John Sommerer owned the Vienna Bakery at 302 E. High St. when he found fellow bakers to invest in a new venture.

The Jefferson City Baking Company (JCBC) was incorporated Feb. 9, 1909, and was valued at $6,000. The original investors were Julius Conrath (30 shares), John Sommerer (30 shares), Joseph Stradkoetter (30 shares), Emil Mueller (15 shares) and Fred Mueller (15 shares).

The Muellers had the East End Bakery at 626 E. High St. Julius Conrath's bakery was at 224 E. High St. and Joseph Stradkoetter was its baker. The purpose of the new company was to "manufacture and sell bread, cakes, confectionery and such other goods as are usually manufactured in a bakery."

The company purchased the lot at the southwest corner of East High and Chestnut in 1909 -- the address was 830 E. High St. John Sommerer was president and manager, and Fred Mueller was treasurer for the company.

According to newspaper accounts, "At that time, the building was small, the equipment limited and the bakery, with but one oven, sold some 1,000 loaves of bread a day."

"At the start, the company employed six men and all deliveries were made with two horse-drawn wagons."

The adjacent property to the west was purchased in 1917 and production was expanded. In August 1918, a complaint was made to the Justice Department that JCBC was "putting rye bread on the market with a label bearing the picture of Prince Henry of Prussia, a brother of the Kaiser with an inscription in the German language." Sommerer admitted such labels were being used, but new labels had been ordered bearing the inscription "American Beauty Bread" and the 250,000 labels on hand would be destroyed.
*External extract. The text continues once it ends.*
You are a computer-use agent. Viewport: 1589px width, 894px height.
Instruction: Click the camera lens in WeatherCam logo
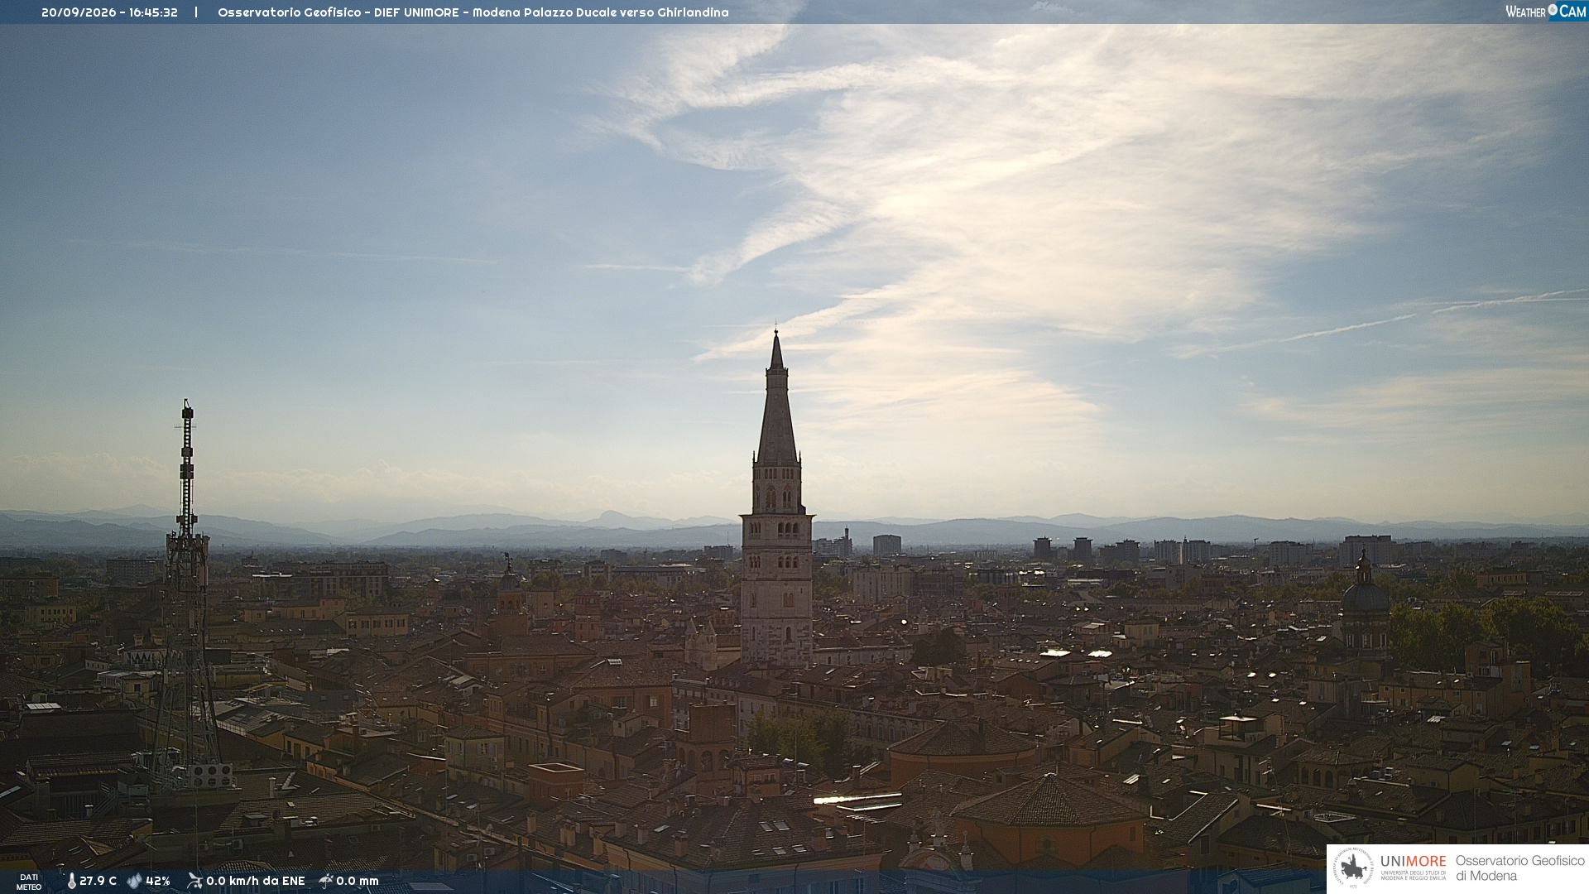1553,10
The Sunday News reported in 1929 the company had four floors containing: "Retail department, packing and shipping department, wrapping department, mixing department, kneading, weighing, molding department, ware rooms and garage. There is also a refrigerating system and an airy, light aging room for all the flour used in the various products turned out.

"Today it takes twenty-six people to carry on the work of the bakery and ten big trucks to do the delivering over a radius of seventy-five miles. In addition, they ship large amounts by express, parcel post and bus routes.

"These ovens are monstrous, containing enough brick alone to build ten ten-room houses. The depth of these ovens is fourteen feet and the width twelve feet. Six thousand loaves of bread an hour can be baked in them. They are heated by coke."

The company's leading seller was Quaker Bread in its "new stream-lined wrapper." Chillicothe, Missouri, claims to have had the first automatically sliced commercial loaves produced in 1928, using a machine invented by Otto Rohwedder.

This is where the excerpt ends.